▶ Document text
-*-*-

Entrepreneur, business executive, singer, songwriter and record producer (born 1972)

Keith Volpone (born March 4, 1972), also known as Seven Volpone, is an entrepreneur, business executive, singer, songwriter and record producer. Volpone is the current CEO of Big Block Capital Group and Big Block Media Group.

==Early life and education==
Volpone was born in The Bronx, New York City, to Rosemarie and William Volpone. He attended Madonna Catholic School for middle school until he was 13 years old. Volpone then moved to Secaucus, New Jersey, where he attended Secaucus High School. Volpone then attended New Jersey City University in Jersey City, New Jersey.

==Music career==
Volpone and his band Seven and the Sun were signed to Atlantic Records in 1999. The group's single "Walk with Me" (2002) hit No. 38 on the Billboard Adult Top 40, number 27 on the Billboard Mainstream Top 50 and number 40 on the Billboard Top 40 Tracks chart. The track was also featured in the Columbia Pictures film America's Sweethearts.

He co-founded the music, marketing and branding company of We3Kings in 2003. Under the company he oversaw the creation of television and brand themes, and music for television shows that include: Dance Moms, Shark Tank, Extreme Makeover: Home Edition, Tru Calling, The Simple Life, Toddlers & Tiaras, Here Comes Honey Boo Boo and The Steve Harvey Show. He also scored music for Diary of a Wimpy Kid: Dog Days and Tinker Bell.

In 2007 Volpone went on to found and front the country group Whiskey Falls; the group's songs "Last Train Running" and "Falling into You as well as "Load up the Bases" charted on the Billboard top 100 charts. With Whiskey Falls, Volpone developed a multi-year brand and integration partnership between Whiskey Falls and AAMCO Transmissions. The band went on to create original music for Mark Burnett's Toughest Cowboy on the Spike TV network. Whiskey Falls was also featured on Jimmy Kimmel Live!, Days of Our Lives, CBS Morning News, NASCAR and Extra.

-*-*-

▶ Data supplied

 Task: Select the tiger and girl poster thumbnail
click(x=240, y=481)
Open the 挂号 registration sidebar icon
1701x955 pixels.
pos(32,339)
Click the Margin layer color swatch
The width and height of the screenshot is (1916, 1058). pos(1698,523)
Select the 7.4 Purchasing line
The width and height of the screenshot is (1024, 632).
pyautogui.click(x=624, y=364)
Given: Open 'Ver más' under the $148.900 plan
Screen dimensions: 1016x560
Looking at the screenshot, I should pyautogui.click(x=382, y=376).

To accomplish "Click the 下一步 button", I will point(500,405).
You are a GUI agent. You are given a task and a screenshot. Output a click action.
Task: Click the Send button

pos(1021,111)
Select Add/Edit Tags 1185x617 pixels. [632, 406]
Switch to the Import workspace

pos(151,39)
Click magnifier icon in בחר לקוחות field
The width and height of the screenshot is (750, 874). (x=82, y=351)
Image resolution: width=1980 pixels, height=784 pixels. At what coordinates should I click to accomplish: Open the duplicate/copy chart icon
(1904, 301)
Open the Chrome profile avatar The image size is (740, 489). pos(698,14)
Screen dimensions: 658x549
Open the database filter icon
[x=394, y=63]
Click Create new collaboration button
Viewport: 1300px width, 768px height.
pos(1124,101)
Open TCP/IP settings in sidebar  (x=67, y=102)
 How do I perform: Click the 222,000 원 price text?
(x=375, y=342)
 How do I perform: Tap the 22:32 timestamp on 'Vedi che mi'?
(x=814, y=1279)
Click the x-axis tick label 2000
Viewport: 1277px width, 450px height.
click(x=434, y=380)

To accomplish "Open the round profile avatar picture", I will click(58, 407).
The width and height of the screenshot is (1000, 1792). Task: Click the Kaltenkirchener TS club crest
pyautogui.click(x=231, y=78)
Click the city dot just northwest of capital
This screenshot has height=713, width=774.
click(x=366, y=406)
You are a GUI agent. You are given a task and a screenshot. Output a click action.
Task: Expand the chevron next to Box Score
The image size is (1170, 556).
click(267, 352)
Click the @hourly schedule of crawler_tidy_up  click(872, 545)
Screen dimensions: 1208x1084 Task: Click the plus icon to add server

-*-*-

▶ Work instructions
A – Repeat the passage from the Keith Volpone biography, starting with "Keith Volpone (born" and going on through "Block Media Group.".
B – Using the Keith Volpone biography, answer these:
(i) Where was Volpone born?
(ii) In what year were Seven and the Sun signed to Atlantic Records?
(iii) What company did Volpone co-found in 2003?
C – Carry the Keith Volpone biography forward from its last sentence.

▶ Responses for each task
A –
Keith Volpone (born March 4, 1972), also known as Seven Volpone, is an entrepreneur, business executive, singer, songwriter and record producer. Volpone is the current CEO of Big Block Capital Group and Big Block Media Group.

B –
(i) The Bronx, New York City
(ii) 1999
(iii) We3Kings

C –
In 2010 Volpone worked with Agency for the Performing Arts, television production company Collins Avenue Productions and his former partners at We3Kings on the music for the reality television show, Dance Moms. Volpone also appears in the season finale of season one.

==Business career==

In 2014, Volpone and his partner founded a consulting firm named Push-Point Management Group. Through Push-Point, Volpone consulted for several leading media companies including ESL, Turtle Entertainment, Richard Reid Productions, Mike Love of The Beach Boys, Maestro, & TV4

In January 2016, Volpone was engaged by Turtle Entertainment and ESL, as a Sr. Executive Adviser charged with developing non-endemic brand strategy & music and lifestyle integrations. Volpone worked closely with Executive chairman Steven Roberts to help manage the partnership between Fuse (TV channel), Columbia Records and artists Krewella for the first ESL music performance at the ESL One: New York 2016 at the Barclays Center in NY. Volpone's work with ESL includes the launch of 1337 Records, the signing of the band Leet Mob and deployment of ESL owned publishing assets and themes such as "My Story" used in IEM events and ESL broadcasts.

In January 2017, Volpone accepted the role of CEO for Big Block Media, Big Block Entertainment and Big Block Capital Group.